Understanding Wagering Requirements
The Short Version
A 30x wagering requirement on a $100 bonus = $3,000 in bets before you can withdraw. Most slots count 100% toward that total; table games usually count 10-20% or not at all.
What Are Wagering Requirements?
Wagering requirements (also called playthrough requirements) are conditions attached to casino bonuses that require you to wager the bonus a certain number of times before withdrawing winnings.
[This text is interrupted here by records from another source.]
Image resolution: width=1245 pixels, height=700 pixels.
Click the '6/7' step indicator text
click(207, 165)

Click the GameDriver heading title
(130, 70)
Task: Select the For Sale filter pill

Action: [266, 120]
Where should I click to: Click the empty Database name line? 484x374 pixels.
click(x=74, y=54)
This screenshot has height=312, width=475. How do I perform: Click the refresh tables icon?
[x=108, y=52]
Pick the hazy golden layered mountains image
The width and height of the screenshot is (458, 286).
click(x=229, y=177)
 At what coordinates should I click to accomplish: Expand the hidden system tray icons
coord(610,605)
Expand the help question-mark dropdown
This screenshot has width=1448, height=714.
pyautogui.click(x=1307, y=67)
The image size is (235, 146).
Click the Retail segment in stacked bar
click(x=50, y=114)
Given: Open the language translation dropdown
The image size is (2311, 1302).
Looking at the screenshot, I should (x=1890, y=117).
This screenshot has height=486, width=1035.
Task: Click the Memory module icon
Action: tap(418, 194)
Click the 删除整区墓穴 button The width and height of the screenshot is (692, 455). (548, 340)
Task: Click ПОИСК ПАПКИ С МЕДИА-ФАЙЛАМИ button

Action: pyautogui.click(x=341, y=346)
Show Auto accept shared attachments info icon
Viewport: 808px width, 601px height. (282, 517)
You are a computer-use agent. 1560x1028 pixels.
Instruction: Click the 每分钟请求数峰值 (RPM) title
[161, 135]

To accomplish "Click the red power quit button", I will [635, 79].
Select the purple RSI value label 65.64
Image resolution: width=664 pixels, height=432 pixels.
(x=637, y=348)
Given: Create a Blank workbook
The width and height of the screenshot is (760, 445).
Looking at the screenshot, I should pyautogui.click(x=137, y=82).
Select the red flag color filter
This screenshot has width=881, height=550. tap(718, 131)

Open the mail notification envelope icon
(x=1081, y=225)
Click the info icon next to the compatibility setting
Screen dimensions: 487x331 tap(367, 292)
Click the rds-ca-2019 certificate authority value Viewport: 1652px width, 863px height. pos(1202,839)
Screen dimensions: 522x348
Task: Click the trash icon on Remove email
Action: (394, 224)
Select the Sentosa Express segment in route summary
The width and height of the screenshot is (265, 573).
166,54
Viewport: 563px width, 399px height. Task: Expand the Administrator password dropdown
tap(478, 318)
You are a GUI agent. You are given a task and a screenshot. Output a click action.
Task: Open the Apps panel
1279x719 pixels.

They exist because casinos would otherwise lose money the moment a player claimed a bonus and immediately cashed out.
The requirement is usually expressed as a multiplier — 20x, 30x, 40x — applied to the bonus amount, the deposit+bonus combined, or (less commonly) winnings only.
Wagering Requirement Examples
Example: You deposit $100 and claim a 100% match bonus of $100. The casino offers 30x wagering on the bonus amount.
- Bonus amount: $100
- 30x wagering: $100 × 30 = $3,000 in total bets required
- If the casino applies 30x to deposit+bonus: $200 × 30 = $6,000 in bets
At a slot with 96% RTP, you'd expect to lose roughly 4% of each bet to the house. $3,000 × 4% = $120 expected loss to clear the $100 bonus. Whether it's "worth it" depends on variance and your luck.
Game Contributions: Why Blackjack Players Get Burned
Casinos structure game contributions to limit profit from skilled play. A typical structure:
- Slots — 100% contribution
- Scratch cards / keno — 100%
- Roulette — 10-20% (or excluded)
- Blackjack / baccarat — 10% or excluded
- Video poker — 10-20%
- Live dealer games — usually 0%
If you play blackjack at 10% contribution toward a 30x bonus, you'd need to wager $30,000 at blackjack to clear a $100 bonus — effectively impossible at most stakes.
How to Evaluate Whether a Bonus Is Worth Claiming
Simple formula: Bonus value = Bonus amount ÷ (Wagering requirement × House edge)
A $100 bonus with 30x wagering at a 4% house edge (typical slot): Expected loss = $100 × 30 × 0.04 = $120. You're expected to lose $120 to claim a $100 bonus. The expected value is negative.
However, at low house edges (e.g., 1% on blackjack with full game contribution): $100 × 30 × 0.01 = $30 expected loss for a $100 bonus. That's positive expected value — but casinos know this, which is why they exclude or limit table game contributions.
No-Wagering Bonuses and Sweepstakes
Some casinos now offer no-wagering bonuses — the full amount is cashable immediately. These are typically smaller (a $10-$20 free chip vs. a $500 match bonus with 40x wagering). Calculate the real value before deciding which is better for your play style.
Sweepstakes casinos work differently. Sweeps Coins have no wagering requirements — once you accumulate them, you can redeem anytime after meeting the minimum threshold (usually 50-100 SC). This is one of the main advantages of the sweepstakes model for casual players.